Bürgermeister kontert Kritik aus UWG in der Bärenfrage

Der Vorschlag der Stadtverwaltung: Der Berliner Bär neben der City-Galerie
Der Vorschlag der Stadtverwaltung: Der Berliner Bär neben der City-Galerie
Foto: WP
Was wir bereits wissen
Bürgermeister Mues wehrt sich gegen den Vorwurf des stellvertretenden Fraktionschefs der UWG, Günther Langer, die Öffentlichkeit in Bezug auf den Berliner Bären nicht korrekt informiert zu haben.

Siegen..  Langer hatte Mues kritisiert, falsche Aussagen im Zusammenhang mit politischen Entscheidungen zur Standortfrage gemacht zu haben und eine Richtigstellung verlangt. „Vielmehr sollte Herr Langer seine unbedachten Äußerungen noch mal überdenken“, erwiderte Mues am Mittwoch.

Hintergrund des Scharmützels ist eine E-Mail des Bürgermeisters an die Fraktionsvorsitzenden. Darin hatte Mues seine Verwunderung über Klagen vieler Politiker ausgedrückt, die den von der Verwaltung vorgeschlagenen Platz für den Bären neben der City-Galerie kritisieren. Es sei Mitte 2013 Willen des Kulturausschusses gewesen, dass die Skulptur nicht ans Kölner Tor zurückkehrt. Langer hatte dieser Darstellung widersprochen.

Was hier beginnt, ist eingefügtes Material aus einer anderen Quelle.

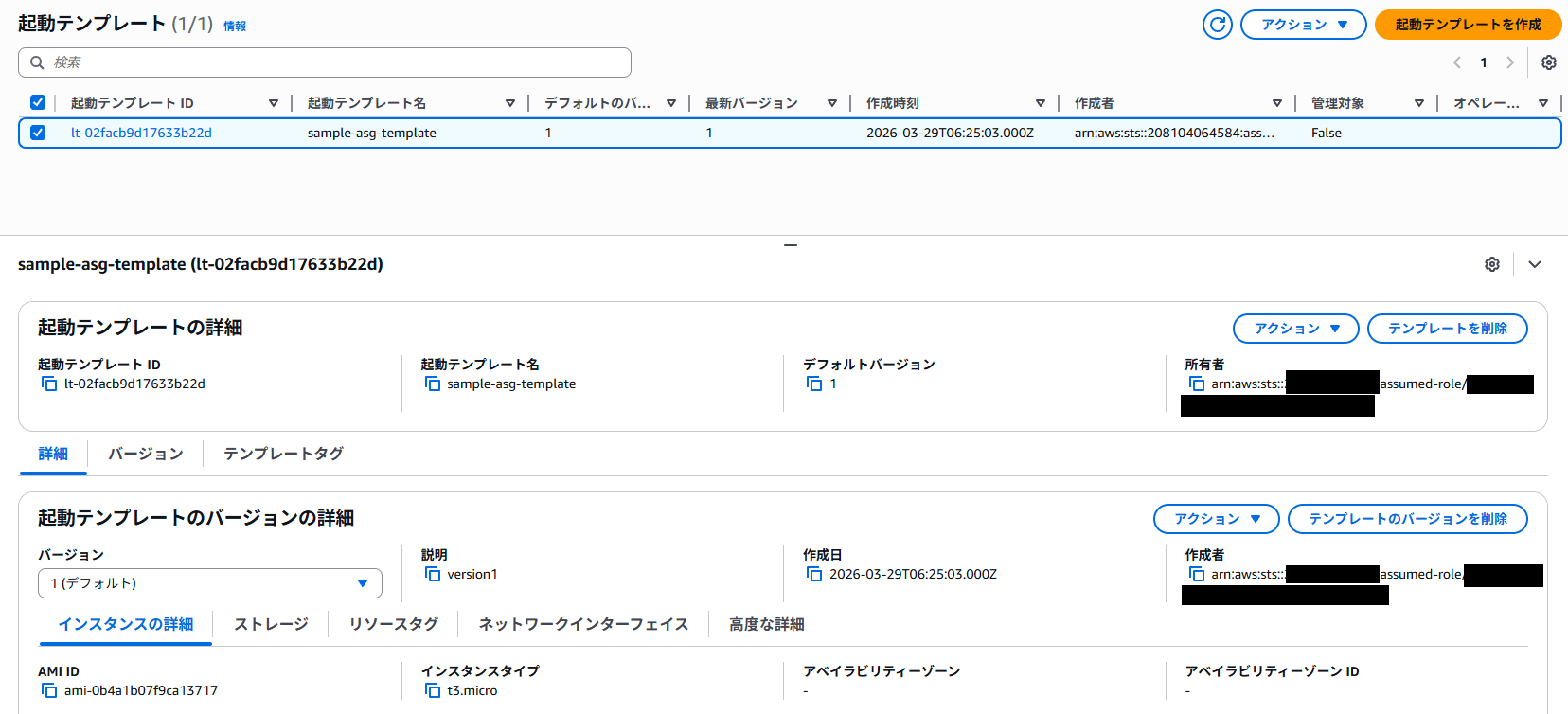Copy the launch template ID value
This screenshot has width=1568, height=714.
coord(49,384)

Unter Ausschluss der Öffentlichkeit

Die Verwaltung sei einzig beauftragt worden, Standortvorschläge zu erarbeiten. „Die Ratsvertreter haben in keiner Sitzung des zuständigen Kulturausschusses des Stadtrates einen Beschluss darüber gefasst, für den Berliner Bär einen anderen Standort als den angestammten am Kölner Tor vorzusehen. Haben sie doch, konterte Mues gestern – und zwar unter Ausschluss der Öffentlichkeit. Unter dem Tagesordnungspunkt „Verschiedenes“ sei am 21. Mai 2013 ursprünglich zwar nur geplant gewesen, ein Meinungsbild abzufragen, was mit dem Bären nach der Baustelle Siegen zu neuen Ufern passieren solle. Die Diskussion habe aber eine Eigendynamik bekommen, so Mues. „Plötzlich wurde eine Abstimmung beantragt und bei einer Gegenstimme – sie kam aus der CDU – hatten sich die Ausschussmitglieder gegen eine Rückkehr des Bären zum Kölner Tor ausgesprochen.“

Er, Mues, sei damals unglücklich damit gewesen. Seine Meinung habe er aber geändert. „Ich denke, dass der Bär von der jetzt wirklich schönen Stadtmauer ablenken würde. Aber es ist eine Geschmacksfrage.“ Mit dem Vorschlag, das Geschenk aus Spandau neben die City-Galerie zu stellen, sei er zwar einverstanden. Aber: „Ich habe selbst viel überlegt. Ganz ehrlich: Der ideale Standort ist mir nicht eingefallen.“ Priorität habe es, die Skulptur dort aufzustellen, wo sie viele Menschen sehen.